La discusión de la baja de Ganancias y el empleo

El argumento central del Gobierno nacional es la formalización del mercado de trabajo. Según fuentes del Palacio de Hacienda, la reducción de la alícuota para sociedades permitirá que las empresas reinviertan utilidades en la toma de personal. 

"Estamos convencidos de que bajar Ganancias es la llave para desclavar la inversión privada; no hay reforma laboral exitosa con impuestos del siglo pasado", afirman voces oficiales del entorno del ministro de Economía, Luis Caputo

Para el oficialismo, sostener la baja de Ganancias es el único camino para que el sector privado absorba el excedente de mano de obra en un contexto de achicamiento del Estado.

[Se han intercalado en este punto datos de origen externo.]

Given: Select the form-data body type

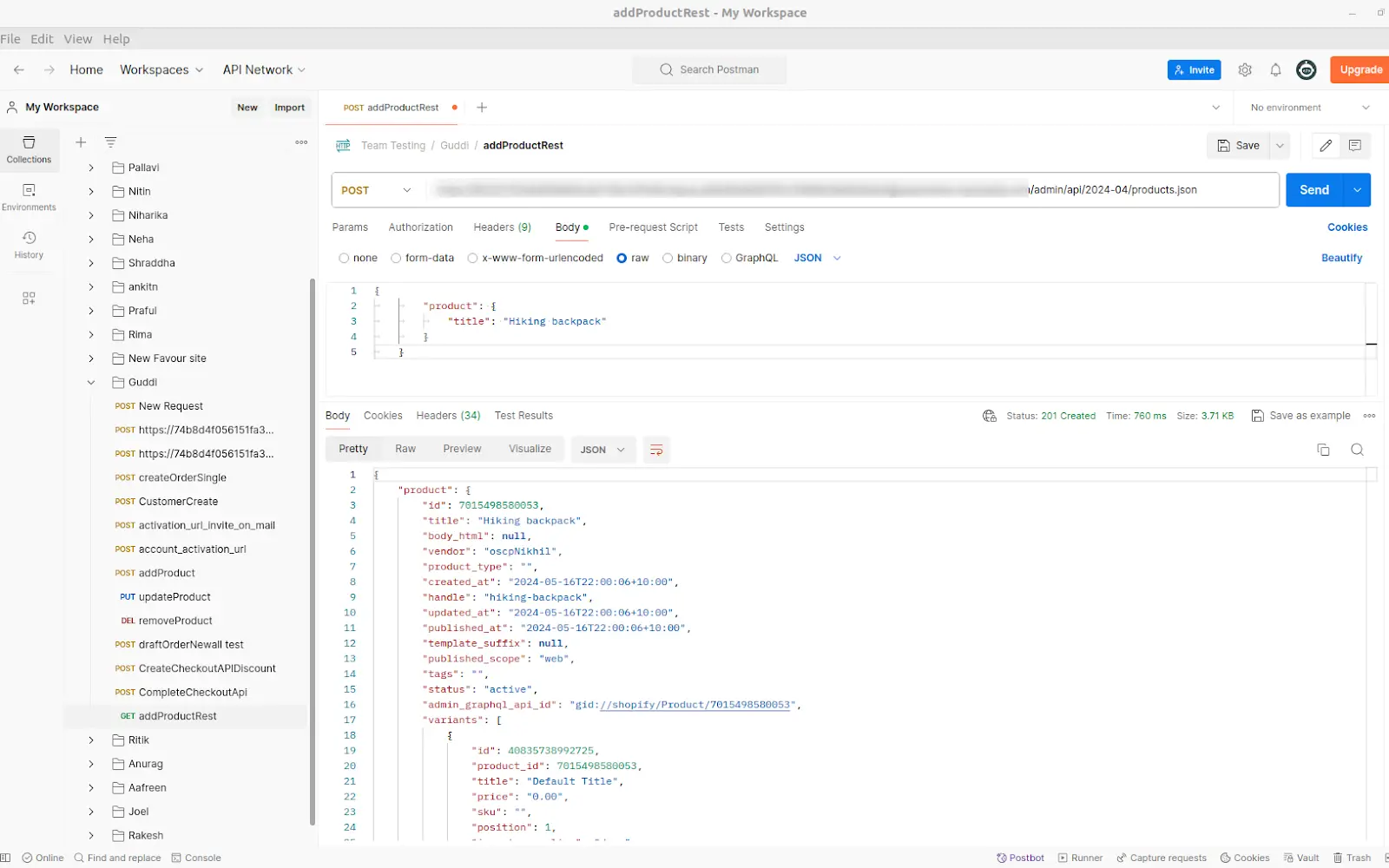Looking at the screenshot, I should click(x=397, y=259).
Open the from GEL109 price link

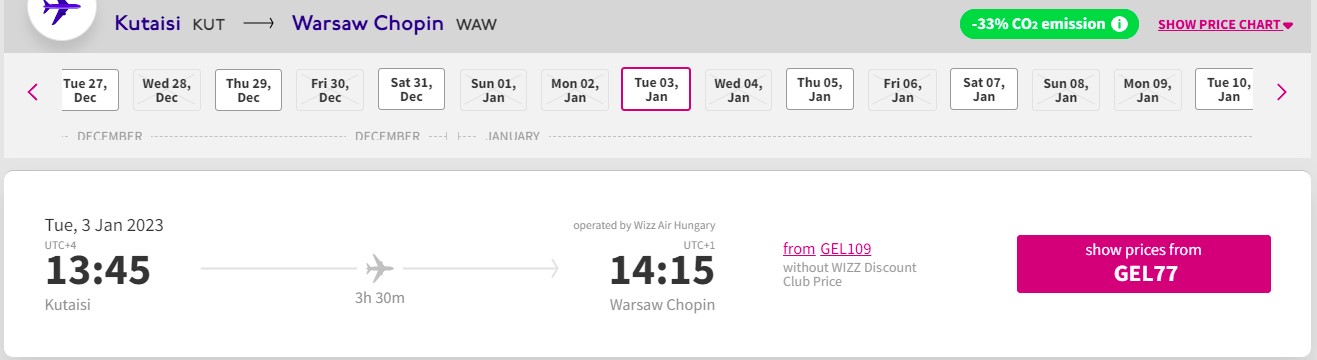pos(828,249)
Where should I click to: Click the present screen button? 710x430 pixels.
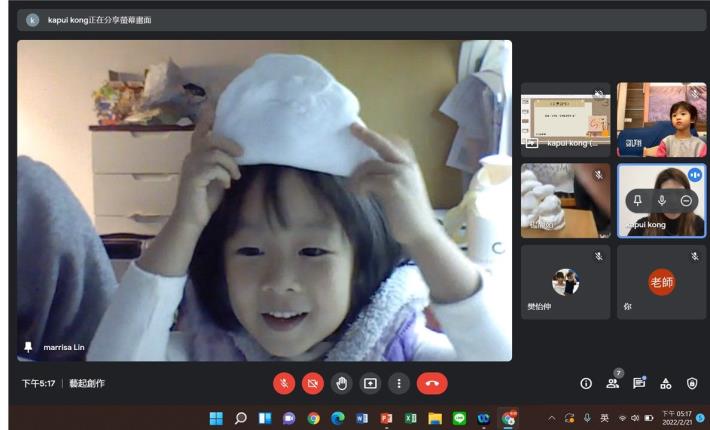[x=370, y=383]
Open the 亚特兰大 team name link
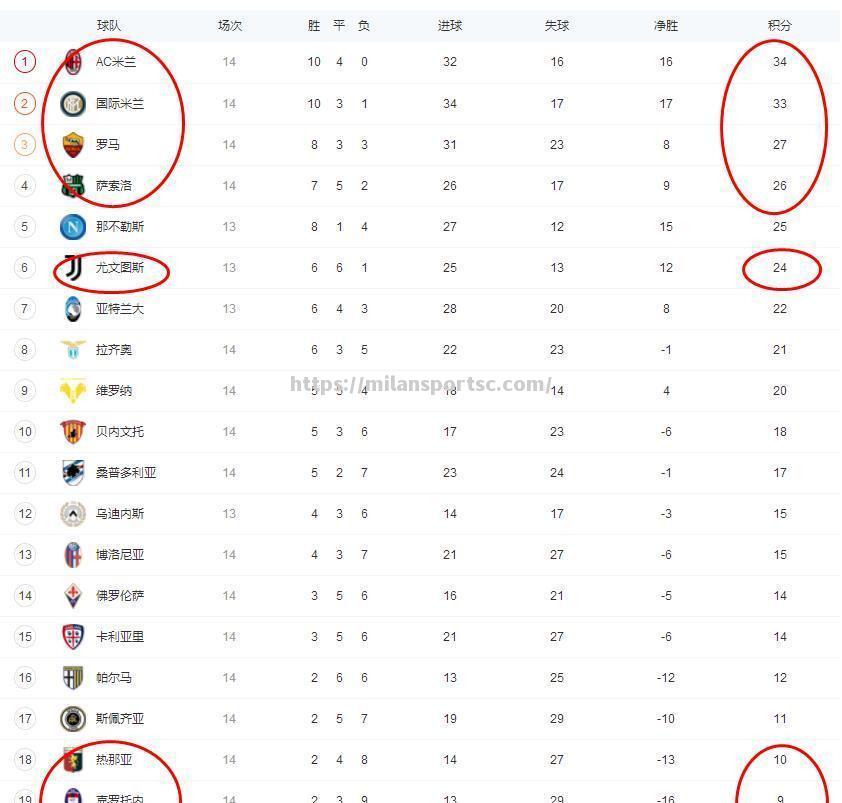Screen dimensions: 842x803 click(x=120, y=309)
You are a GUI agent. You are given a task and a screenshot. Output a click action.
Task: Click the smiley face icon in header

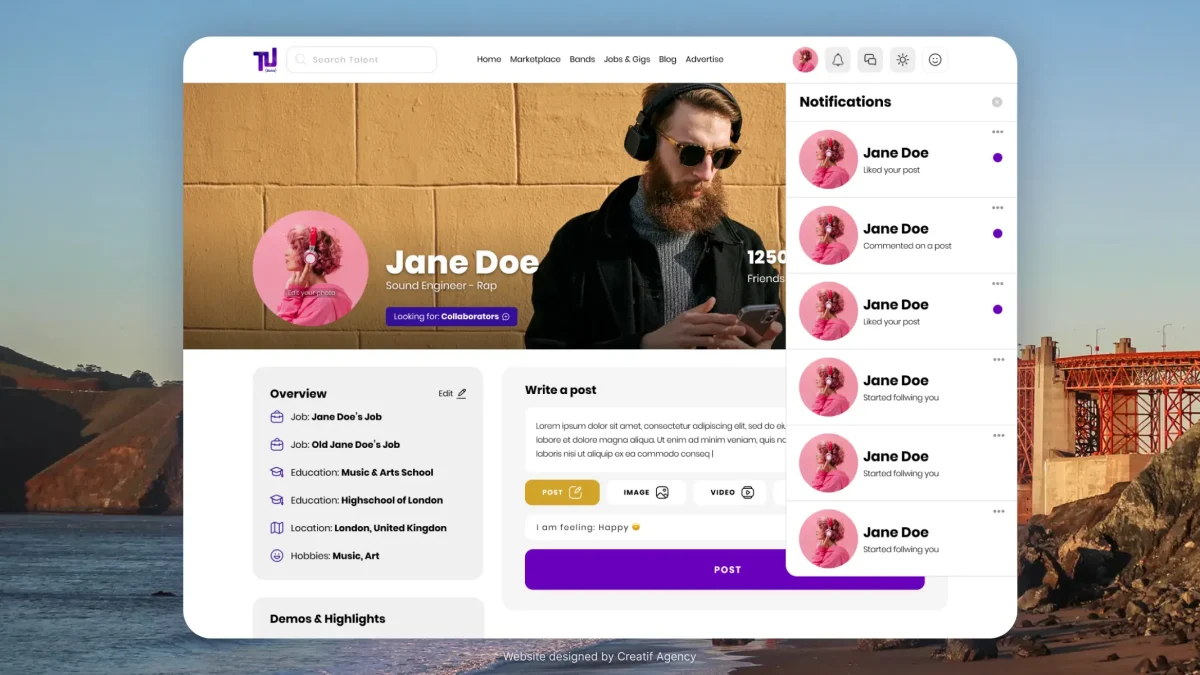tap(935, 60)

Del otro lado, la liga de gobernadores presenta una resistencia férrea basada en la sostenibilidad fiscal de sus distritos. 

Los mandatarios advierten que el costo fiscal de la medida es asimétrico: el beneficio es privado, pero el costo es público y federal. "No podemos acompañar una discusión que nos quita los recursos para salud y educación sin una compensación automática por otros tributos", deslizaron desde el bloque de provincias del Norte. 

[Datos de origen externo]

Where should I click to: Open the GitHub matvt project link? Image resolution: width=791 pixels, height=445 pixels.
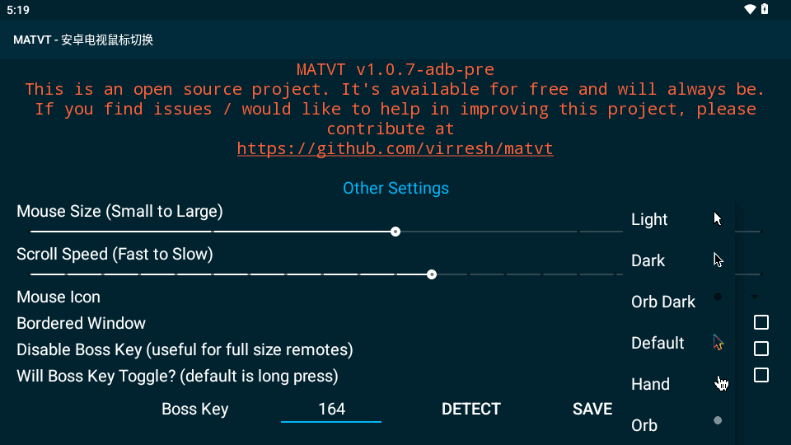[x=395, y=149]
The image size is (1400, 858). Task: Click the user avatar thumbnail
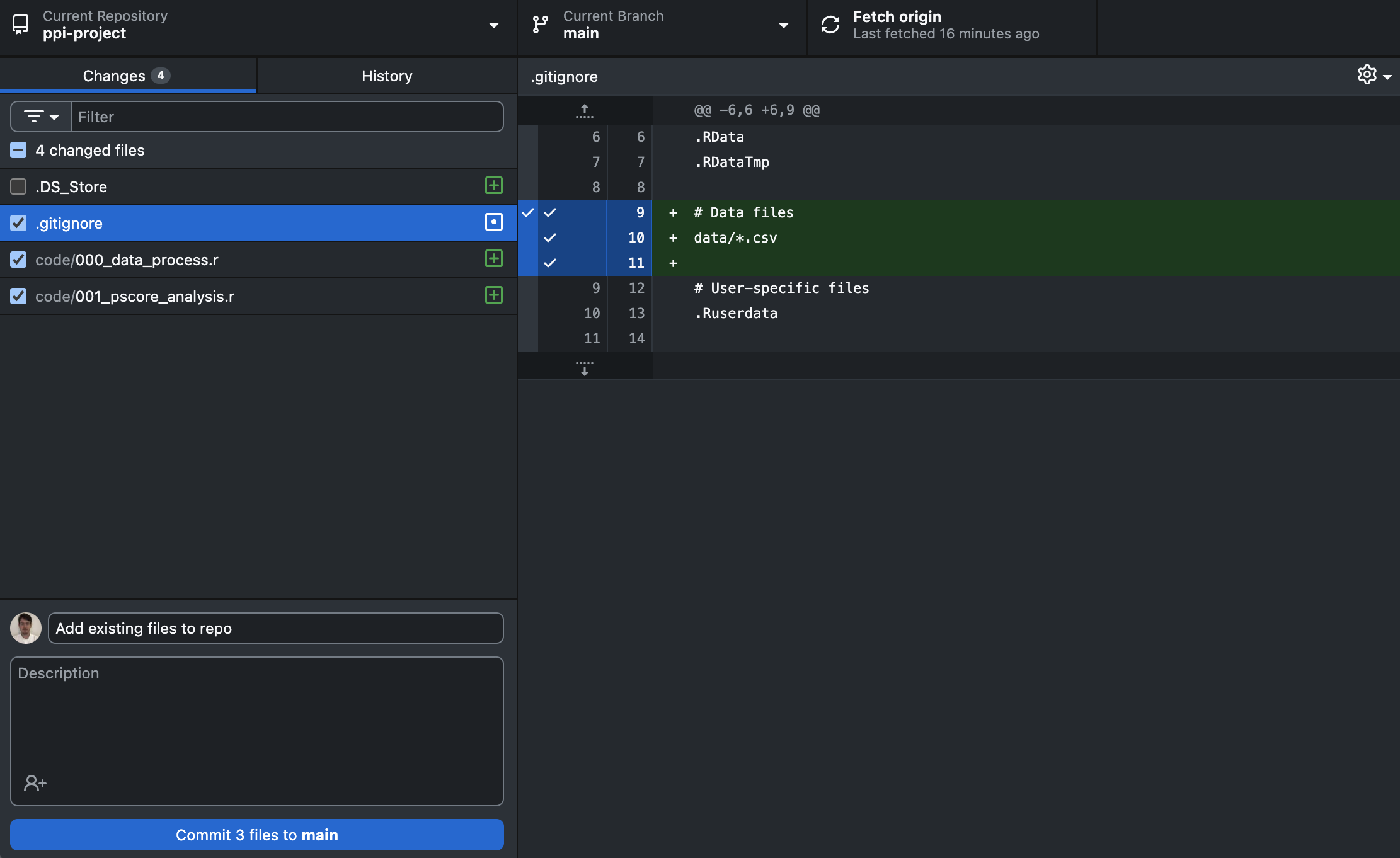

La postura de los jefes provinciales es pragmática: sin una coparticipación del Impuesto al Cheque o una distribución distinta de los ATN, el capítulo fiscal de la reforma corre peligro.

Apoyos, rechazos y la búsqueda de una "tercera vía"

El mapa político actual muestra una fragmentación que obliga al Gobierno a negociar voto a voto.

Alfredo Cornejo (Mendoza), Gustavo Saenz, de Salta, y Rogelio Frigerio (Entre Ríos) mantienen el acompañamiento como aliados estratégicos, aunque supeditado a que se mantengan los incentivos para las economías regionales.

Por su parte, los opositores rotundos de siempre Axel Kicillof (Buenos Aires) y Sergio Ziliotto (La Pampa) rechazan la medida de plano, calificándola como un "desfinanciamiento intencional de las provincias".

Finalmente, con una postura intermedia, el chubutense Ignacio Torres y el puntano Claudio Poggi lideran un bloque que propone una "cláusula de resguardo", donde la baja sea gradual y atada al crecimiento real de la recaudación por otros impuestos ligados al consumo.

¿Alcanzará a blindar el Gobierno la aprobación?

Con este escenario a la vista, y pese a los ruidos de ruptura, en Balcarce 50 confían en que el pragmatismo se impondrá. El Gobierno analiza ofrecer una moratoria impositiva de amplio alcance como "moneda de cambio" para que los gobernadores flexibilicen su postura. 

Expertos parlamentarios estiman que el proyecto podría ser blindado si el Ejecutivo accede a coparticipar una porción mayor de los impuestos a la energía o combustibles, lo que permitiría que la reforma laboral avance con el apoyo de la "oposición dialoguista".